Une crise diplomatique évitée de justesse en pleine cérémonie
Lors de la cérémonie officielle à l'Assemblée constituante tunisienne, le président du Parlement iranien Ali Larijani s'est attaqué aux Etats-Unis et à Israël, en les accusant d'"ingérence dans les affaires d'autres pays" et d'"être derrières de nombreux complots dans des régions du Moyen-Orient".
Peu après l'allocution du représentant iranien, la délégation américaine a quitté la cérémonie en raison des "fausses accusations et des commentaires inappropriés", a expliqué Washington par le biais de son ambassade à Tunis. "Ce qui devait être une cérémonie honorant la réalisation de la Tunisie a été utilisé par le représentant de l'Iran en tant que plate-forme pour dénoncer les Etats-Unis", a-t-on lu dans un communiqué de l'ambassade américaine.
Ce conflit a gâché les festivités, qui ont également été marquées par le retrait de certains membres de la délégation française conduite par François Hollande, qui a pour sa part annuler une conférence de presse conjointe avec son homologue tunisien Moncef Marzouki.
"L'intervention du président du Parlement iranien Ali Larijani a gâché la célébration de la nouvelle Constitution tunisienne ô combien attendue par les Tunisiens qui aspirent à rompre avec la dictature", a réagi le rédacteur en chef du site Internet d'actualités "Assabah news" (Matin news), Hafedh Ghribi.
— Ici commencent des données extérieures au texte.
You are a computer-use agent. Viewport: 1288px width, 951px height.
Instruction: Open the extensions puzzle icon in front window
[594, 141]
Selon ce dernier, le président Marzouki aurait dû "réfléchir" avant d'inviter un représentant de l'Etat iranien "compte tenu du conflit existant entre l'Iran, l'Europe et les Etats-Unis". Il a également ajouté que M. Marzouki aurait pu faire en sorte que des pays comme l'Arabie Saoudite, l'Egypte et le Yémen, qui ont connu des révolutions équivalentes à celles de la Tunisie, soient présents à la cérémonie.
Cependant, "les Américains et les Français aiment donner des leçons au monde mais n'acceptent pas qu'on leur rappelle des petites vérités (...) En tout cas c'est un incident banal dans la vie diplomatique même s'il a dû beaucoup gêner les responsables tunisiens", a interprété Ahmed Manaï. "C'est un incident qui à mon avis n'aura aucune suite".
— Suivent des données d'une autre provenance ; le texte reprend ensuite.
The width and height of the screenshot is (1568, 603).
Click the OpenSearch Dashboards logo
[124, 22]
Un problème d'agenda et d'organisation
Bien que la présidence de la République tunisienne ait eu annoncé la célébration de la nouvelle Constitution plusieurs jours à l'avance, l'agenda relatif aux "déplacements" des différentes délégations officielles a été perturbé à maintes reprises faute de précision et de respect de l'emploi du temps.
Des observateurs présents à la cérémonie officielle ont nié toute relation possible entre l'intervention du responsable iranien et la réaction de la délégation française ou encore l'annulation de la conférence de presse conjointe Hollande-Marzouki.
Il s'agit plutôt d'un problème d'agenda et d'organisation. L'annulation de la conférence est vraisemblablement due à une incompatibilité d'agendas entre les deux présidents.
La cérémonie devait commencer à 10 heures et durer entre une heure et une heure 30. Elle devait être suivie d'un déjeuner, organisé à Carthage, au palais présidentiel. La conférence devait ensuite être tenue à 13 heures, et le vols retours des journalistes et du président étaient prévus à 16 heures.
Finalement, la cérémonie a commencé à 11 heures (GMT+1), soit avec une heure de retard, et a duré plus de trois heures.
Ainsi, M. Hollande, qui avait d'autres engagements et s'est vu obligé de quitter la Tunisie, et M. Marzouki, qui lui, ne pouvait pas laisser ses autres invités, ni partir avant la fin des discours, n'ont pas pu tenir la conférence de presse.
En dépit des prémices d'une crise diplomatique, la célébration de la nouvelle Constitution tunisienne a connu un succès politico-médiatique d'envergure mondiale, vu les rapports des médias et la couverture positive à grande échelle de l'événement.